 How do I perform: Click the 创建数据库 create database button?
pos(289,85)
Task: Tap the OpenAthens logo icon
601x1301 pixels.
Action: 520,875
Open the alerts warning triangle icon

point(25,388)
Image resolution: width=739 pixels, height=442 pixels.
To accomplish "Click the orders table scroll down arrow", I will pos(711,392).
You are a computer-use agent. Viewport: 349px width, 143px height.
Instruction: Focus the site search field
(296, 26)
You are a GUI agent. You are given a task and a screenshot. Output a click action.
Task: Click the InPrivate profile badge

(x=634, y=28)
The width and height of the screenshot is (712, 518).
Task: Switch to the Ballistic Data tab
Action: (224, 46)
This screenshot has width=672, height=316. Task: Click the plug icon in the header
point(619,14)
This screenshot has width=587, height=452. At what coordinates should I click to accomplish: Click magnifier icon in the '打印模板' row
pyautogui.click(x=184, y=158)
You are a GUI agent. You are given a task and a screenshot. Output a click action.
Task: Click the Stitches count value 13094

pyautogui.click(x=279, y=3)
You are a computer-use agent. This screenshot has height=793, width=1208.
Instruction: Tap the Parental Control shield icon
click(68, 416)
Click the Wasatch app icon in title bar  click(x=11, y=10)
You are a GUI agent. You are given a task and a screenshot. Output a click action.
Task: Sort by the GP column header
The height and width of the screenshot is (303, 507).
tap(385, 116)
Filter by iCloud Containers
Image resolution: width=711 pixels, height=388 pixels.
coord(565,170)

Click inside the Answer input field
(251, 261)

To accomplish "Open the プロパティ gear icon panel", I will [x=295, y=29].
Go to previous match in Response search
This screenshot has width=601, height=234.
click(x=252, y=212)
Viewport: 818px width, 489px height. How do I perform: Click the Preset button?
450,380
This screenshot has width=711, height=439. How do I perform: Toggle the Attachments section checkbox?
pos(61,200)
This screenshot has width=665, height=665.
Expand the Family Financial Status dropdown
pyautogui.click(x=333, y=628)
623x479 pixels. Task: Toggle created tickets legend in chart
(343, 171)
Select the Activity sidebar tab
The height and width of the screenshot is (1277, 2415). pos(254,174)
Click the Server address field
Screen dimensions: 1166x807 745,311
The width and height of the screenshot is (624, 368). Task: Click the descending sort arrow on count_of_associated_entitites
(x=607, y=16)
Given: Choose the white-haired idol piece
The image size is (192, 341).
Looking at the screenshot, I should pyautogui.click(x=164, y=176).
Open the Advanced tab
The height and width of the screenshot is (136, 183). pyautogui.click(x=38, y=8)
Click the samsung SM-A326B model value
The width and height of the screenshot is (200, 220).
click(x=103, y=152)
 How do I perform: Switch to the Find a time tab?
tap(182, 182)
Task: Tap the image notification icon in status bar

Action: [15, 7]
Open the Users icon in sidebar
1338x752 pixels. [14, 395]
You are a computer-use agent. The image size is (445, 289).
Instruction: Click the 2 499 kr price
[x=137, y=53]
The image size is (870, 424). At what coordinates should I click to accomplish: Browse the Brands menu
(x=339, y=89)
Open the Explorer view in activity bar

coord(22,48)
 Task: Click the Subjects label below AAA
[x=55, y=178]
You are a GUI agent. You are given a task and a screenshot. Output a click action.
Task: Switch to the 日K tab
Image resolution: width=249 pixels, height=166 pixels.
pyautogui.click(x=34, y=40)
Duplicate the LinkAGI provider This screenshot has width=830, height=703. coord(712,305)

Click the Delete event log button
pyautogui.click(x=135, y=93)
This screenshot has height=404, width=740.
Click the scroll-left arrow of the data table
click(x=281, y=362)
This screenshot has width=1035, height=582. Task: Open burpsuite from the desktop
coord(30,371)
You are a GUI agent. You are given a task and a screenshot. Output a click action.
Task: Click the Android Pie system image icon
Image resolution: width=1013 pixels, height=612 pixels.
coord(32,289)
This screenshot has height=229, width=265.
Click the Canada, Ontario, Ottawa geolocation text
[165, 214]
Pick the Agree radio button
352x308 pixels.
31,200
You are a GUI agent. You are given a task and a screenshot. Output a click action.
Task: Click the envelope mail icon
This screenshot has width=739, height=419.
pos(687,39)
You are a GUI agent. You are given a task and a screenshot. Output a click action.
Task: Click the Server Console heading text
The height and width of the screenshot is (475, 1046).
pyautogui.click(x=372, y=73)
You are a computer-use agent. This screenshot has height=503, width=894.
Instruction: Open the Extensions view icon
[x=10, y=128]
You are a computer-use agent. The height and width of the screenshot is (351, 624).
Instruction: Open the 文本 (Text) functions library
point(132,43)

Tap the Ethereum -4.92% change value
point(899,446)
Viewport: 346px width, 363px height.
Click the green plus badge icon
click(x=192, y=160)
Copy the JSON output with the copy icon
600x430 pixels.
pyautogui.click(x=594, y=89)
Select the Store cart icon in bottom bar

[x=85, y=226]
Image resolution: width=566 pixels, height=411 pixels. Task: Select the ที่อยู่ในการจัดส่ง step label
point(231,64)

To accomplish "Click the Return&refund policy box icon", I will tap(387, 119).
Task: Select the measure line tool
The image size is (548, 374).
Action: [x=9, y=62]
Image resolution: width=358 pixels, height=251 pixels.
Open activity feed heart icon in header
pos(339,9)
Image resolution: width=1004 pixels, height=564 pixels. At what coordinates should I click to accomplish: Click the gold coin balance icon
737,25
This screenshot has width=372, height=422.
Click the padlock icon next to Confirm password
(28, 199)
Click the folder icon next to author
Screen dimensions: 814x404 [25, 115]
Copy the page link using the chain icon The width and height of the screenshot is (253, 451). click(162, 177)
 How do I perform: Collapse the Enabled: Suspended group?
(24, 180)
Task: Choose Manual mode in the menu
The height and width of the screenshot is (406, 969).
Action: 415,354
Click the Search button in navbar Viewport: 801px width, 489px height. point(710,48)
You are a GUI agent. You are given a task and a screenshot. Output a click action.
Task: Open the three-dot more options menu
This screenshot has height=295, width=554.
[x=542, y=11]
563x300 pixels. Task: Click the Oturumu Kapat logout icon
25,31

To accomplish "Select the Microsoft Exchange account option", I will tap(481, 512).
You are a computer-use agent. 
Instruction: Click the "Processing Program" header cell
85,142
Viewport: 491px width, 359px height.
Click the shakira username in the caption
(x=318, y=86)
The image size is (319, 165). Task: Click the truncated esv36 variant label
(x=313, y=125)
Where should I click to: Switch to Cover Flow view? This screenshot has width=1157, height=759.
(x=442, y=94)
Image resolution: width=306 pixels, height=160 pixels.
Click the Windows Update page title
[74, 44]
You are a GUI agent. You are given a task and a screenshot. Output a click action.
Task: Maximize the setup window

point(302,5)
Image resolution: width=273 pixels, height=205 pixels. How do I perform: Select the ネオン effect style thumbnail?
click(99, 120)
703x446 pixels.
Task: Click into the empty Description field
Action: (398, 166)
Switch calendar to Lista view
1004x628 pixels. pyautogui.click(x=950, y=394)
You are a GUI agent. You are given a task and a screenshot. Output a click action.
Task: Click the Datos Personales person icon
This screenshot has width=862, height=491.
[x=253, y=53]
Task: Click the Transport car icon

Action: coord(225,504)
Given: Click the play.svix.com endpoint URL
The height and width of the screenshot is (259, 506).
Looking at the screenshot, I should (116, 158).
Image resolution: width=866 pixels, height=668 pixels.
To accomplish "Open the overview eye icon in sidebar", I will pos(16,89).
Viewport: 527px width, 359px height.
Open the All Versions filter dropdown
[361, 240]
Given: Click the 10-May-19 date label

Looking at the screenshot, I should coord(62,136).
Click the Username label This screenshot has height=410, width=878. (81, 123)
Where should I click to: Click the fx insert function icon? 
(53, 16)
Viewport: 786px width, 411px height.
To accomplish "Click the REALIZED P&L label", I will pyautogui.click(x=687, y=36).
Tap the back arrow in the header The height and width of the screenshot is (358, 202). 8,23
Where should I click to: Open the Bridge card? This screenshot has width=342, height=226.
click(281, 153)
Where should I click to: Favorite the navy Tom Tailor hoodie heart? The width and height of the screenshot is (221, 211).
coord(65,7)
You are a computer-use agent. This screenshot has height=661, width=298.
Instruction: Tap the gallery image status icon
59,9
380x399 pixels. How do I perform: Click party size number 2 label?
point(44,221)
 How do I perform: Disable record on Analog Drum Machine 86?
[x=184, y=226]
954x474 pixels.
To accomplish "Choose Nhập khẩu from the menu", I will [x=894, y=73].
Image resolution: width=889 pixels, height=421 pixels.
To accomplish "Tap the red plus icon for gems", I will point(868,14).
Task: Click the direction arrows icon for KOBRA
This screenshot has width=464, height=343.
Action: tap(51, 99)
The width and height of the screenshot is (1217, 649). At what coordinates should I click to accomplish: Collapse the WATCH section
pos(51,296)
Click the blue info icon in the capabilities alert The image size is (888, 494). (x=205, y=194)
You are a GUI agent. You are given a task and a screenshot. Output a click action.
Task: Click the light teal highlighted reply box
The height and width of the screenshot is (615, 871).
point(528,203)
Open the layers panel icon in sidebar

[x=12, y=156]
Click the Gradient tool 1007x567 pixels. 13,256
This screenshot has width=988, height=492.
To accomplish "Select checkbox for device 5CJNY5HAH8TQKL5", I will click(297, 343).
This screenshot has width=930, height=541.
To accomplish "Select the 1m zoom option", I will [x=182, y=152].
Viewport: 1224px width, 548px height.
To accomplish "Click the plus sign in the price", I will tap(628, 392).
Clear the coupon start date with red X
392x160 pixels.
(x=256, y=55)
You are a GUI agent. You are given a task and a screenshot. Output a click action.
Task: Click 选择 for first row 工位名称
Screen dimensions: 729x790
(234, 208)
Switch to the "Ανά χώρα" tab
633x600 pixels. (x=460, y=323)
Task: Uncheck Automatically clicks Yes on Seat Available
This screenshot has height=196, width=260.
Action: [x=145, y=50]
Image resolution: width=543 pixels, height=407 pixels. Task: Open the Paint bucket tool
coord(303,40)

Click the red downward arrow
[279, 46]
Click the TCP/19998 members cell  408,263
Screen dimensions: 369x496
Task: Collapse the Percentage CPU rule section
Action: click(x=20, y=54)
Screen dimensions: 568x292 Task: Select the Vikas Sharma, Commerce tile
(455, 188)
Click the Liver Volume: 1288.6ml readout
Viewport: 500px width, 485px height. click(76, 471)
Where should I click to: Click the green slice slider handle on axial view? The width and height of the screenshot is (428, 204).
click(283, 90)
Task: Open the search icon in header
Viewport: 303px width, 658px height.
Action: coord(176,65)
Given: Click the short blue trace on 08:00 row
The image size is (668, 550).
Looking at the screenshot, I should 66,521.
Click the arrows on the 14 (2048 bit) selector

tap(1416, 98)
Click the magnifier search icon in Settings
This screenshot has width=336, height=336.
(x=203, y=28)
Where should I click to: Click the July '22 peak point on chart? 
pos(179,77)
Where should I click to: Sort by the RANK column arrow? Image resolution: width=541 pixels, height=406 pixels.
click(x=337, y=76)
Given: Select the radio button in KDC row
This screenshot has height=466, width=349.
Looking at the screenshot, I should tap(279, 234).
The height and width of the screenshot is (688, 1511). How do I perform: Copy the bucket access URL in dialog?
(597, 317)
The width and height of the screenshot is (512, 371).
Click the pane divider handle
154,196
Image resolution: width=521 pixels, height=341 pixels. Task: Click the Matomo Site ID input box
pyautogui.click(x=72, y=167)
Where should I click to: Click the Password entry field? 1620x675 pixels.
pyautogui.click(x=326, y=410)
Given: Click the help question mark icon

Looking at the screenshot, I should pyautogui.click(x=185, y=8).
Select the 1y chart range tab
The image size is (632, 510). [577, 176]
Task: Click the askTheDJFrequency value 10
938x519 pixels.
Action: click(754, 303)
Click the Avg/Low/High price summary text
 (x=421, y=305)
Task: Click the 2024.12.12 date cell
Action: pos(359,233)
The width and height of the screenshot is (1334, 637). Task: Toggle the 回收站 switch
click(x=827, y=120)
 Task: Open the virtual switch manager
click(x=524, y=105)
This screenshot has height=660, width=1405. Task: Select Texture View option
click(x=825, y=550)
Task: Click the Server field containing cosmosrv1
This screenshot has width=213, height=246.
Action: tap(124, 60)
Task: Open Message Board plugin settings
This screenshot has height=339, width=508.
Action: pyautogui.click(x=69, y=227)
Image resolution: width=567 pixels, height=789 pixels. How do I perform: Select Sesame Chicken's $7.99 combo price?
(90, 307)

* * * *

Look back at the data above. Transcribe exactly the lines starting at the line that contains "Open the alerts warning triangle icon" and ending at the line that contains "Click the Wasatch".

# SOLUTION TO THIS EXERCISE
Open the alerts warning triangle icon

point(25,388)
Image resolution: width=739 pixels, height=442 pixels.
To accomplish "Click the orders table scroll down arrow", I will pos(711,392).
You are a computer-use agent. Viewport: 349px width, 143px height.
Instruction: Focus the site search field
(296, 26)
You are a GUI agent. You are given a task and a screenshot. Output a click action.
Task: Click the InPrivate profile badge

(x=634, y=28)
The width and height of the screenshot is (712, 518).
Task: Switch to the Ballistic Data tab
Action: (224, 46)
This screenshot has width=672, height=316. Task: Click the plug icon in the header
point(619,14)
This screenshot has width=587, height=452. At what coordinates should I click to accomplish: Click magnifier icon in the '打印模板' row
pyautogui.click(x=184, y=158)
You are a GUI agent. You are given a task and a screenshot. Output a click action.
Task: Click the Stitches count value 13094

pyautogui.click(x=279, y=3)
You are a computer-use agent. This screenshot has height=793, width=1208.
Instruction: Tap the Parental Control shield icon
click(68, 416)
Click the Wasatch app icon in title bar  click(x=11, y=10)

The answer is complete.